* [TEXT PASSAGE]
This is a new weekly review each Tuesday where I pick a film coming out on DVD that I haven’t reviewed before and highlight it. This week that pick is Terry Gilliam’s The Imaginarium of Doctor Parnassus.
Doctor Parnassus (Christopher Plummer) is a man who’s been alive for centuries playing with Mr. Nick (Tom Waits), the corporeal form of The Devil, at games for souls. Parnassus is worried because he’s in the next three days going to have to make good on one of his deals with the devil and turn over his daughter, Valentina (Lily Cole), on her sixteenth birthday. However, Mr. Nick comes by and decides to give Parnassus a second chance to win his daughter’s freedom with one last bet for a race to five souls before her birthday. Along with a new recruit, Tony (Heath Ledger), the Doctor takes this opportunity to try and win this final wager.
I’ve never been the biggest fan of Terry Gilliam. Yes I see where he’s a genius and he gets a pass in my book anytime I don’t like it just because he directed a Monty Python film, but sometimes he gets way too enthralled with how weird visually and narratively he can make a film rather than actually getting the story across. However, in the case of The Imaginarium of Doctor Parnassus it seems that he was able to ground his own imagination in the real world in a way that I actually enjoyed a lot.
Heath Ledger’s performance was so enjoyable I can’t even begin to express how happy I am that his final film didn’t end up sucking. I was even happier to see how much of the film he was actually in. After the news of his death over two years ago, knowing he was working on this film at the time, I was very worried as to the status of the production. Then it was announced that Johnny Depp, Jude Law and Colin Farrell would be filling in the gaps for Ledger’s character. To say that I was worried at first as how this would work into the story would be putting it mildly. However, Gilliam found a way to utilize what he had already shot with Ledger in a way to make the story work so well that I have to applaud him. I’m actually very curious as to how different the end product is from his original script, especially in regards to the ending, because the film feels so well crafted that unless you were following the news at the time you wouldn’t even think that anything major went wrong during the production of the film.

* [TASK INPUT]
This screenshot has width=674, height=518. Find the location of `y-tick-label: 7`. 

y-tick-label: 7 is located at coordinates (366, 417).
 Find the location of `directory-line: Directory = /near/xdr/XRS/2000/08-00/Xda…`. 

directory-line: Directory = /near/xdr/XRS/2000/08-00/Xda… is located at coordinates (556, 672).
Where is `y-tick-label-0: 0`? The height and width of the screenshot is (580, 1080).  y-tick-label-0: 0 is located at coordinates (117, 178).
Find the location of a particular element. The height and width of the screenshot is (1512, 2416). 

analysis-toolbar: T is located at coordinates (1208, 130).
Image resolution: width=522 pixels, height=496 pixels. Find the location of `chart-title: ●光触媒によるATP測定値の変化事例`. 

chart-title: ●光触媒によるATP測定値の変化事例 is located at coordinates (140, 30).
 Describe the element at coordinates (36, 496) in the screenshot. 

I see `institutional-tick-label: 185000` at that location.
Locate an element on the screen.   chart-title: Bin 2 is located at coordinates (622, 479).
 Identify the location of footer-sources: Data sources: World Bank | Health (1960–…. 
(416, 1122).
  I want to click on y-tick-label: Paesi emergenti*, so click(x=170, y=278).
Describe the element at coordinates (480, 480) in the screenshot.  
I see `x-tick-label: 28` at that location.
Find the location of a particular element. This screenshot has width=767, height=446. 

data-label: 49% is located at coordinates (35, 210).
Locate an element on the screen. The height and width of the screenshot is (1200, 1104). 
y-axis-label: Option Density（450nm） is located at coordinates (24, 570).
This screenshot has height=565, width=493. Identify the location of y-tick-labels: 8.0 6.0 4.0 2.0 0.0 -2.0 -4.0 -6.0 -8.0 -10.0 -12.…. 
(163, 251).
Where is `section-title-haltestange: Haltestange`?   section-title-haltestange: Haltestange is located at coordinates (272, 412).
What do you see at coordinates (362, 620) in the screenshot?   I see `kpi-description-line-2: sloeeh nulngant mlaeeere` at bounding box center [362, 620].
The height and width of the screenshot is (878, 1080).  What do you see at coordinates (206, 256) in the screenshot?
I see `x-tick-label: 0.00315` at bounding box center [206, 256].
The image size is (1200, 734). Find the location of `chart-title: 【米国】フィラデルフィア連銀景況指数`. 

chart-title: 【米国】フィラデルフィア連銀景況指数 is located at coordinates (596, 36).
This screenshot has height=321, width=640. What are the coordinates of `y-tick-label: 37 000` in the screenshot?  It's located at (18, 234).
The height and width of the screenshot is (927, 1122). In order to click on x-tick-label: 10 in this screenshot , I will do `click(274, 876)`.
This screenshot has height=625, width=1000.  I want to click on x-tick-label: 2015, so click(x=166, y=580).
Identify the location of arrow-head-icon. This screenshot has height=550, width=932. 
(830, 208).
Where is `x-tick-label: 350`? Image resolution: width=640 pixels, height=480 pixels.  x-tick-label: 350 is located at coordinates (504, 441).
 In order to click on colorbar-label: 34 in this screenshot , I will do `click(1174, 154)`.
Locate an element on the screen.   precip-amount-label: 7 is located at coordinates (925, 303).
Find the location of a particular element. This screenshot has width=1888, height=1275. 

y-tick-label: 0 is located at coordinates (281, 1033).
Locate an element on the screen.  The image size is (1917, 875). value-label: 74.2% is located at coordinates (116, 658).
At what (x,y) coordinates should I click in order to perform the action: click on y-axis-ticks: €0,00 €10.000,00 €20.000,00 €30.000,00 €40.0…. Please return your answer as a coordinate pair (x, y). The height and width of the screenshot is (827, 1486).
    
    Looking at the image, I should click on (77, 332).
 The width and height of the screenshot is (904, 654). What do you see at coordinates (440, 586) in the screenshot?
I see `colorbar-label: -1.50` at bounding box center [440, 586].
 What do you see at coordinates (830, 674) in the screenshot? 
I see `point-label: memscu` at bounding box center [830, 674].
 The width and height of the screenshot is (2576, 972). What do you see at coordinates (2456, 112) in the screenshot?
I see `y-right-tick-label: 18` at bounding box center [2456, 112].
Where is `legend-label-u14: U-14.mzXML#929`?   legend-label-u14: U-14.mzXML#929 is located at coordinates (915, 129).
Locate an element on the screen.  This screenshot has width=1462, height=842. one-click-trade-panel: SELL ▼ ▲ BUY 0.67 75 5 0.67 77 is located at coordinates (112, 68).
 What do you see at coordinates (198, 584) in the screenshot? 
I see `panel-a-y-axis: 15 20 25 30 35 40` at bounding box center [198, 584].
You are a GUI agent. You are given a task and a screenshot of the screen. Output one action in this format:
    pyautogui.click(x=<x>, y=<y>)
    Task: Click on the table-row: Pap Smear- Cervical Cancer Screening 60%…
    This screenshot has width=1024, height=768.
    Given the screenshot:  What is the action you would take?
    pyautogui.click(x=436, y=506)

* [TASKS TO PERFORM]
1. From the records, copy out the stretch from the line containing "Identify the location of arrow-head-icon." through the line containing "In order to click on colorbar-label: 34", both lines included.
2. Write the next part of the review of The Imaginarium of Doctor Parnassus, picking up after its final sentence.

* [EXERCISE ANSWERS]
1.
Identify the location of arrow-head-icon. This screenshot has height=550, width=932. 
(830, 208).
Where is `x-tick-label: 350`? Image resolution: width=640 pixels, height=480 pixels.  x-tick-label: 350 is located at coordinates (504, 441).
 In order to click on colorbar-label: 34 in this screenshot , I will do `click(1174, 154)`.

2.
Where the movie tries to be most ambitious is in the actual imaginations of our characters. When we see inside the mirror, or The Imaginarium, we get to see exactly what people truly desire. Some may see Tony’s transformations inside in the mirror as layers of the character but I see more like how it’s shown in other films (like The Matrix). These are projections of himself, sometimes created by those who control the fantasy and sometimes controlled by himself. The most introspective version of himself is definitely my favourite, it’s when you see Jude Law and we’re seeing Tony’s true fantasy. It’s a dream of most men that we all at time eventually forget or give up on and move on to the real world.
In the end this is a fantasy movie made for one and all to see. When you’re done you may want to go buy a huge box of crayons and some massive paper and go to town on making your own fantasy that Gilliam can put on screen for you to see.
VERDICT: DON’T BE STINGY GET IT ON BLU-RAY NOW
IMDB says 7.2/10
Rotten Tomatoes says 65%
I say: 9.0/10
Oh nice, it seems like it was excellent, I will definitely add it to my netflix here.
totally worth finding in HD.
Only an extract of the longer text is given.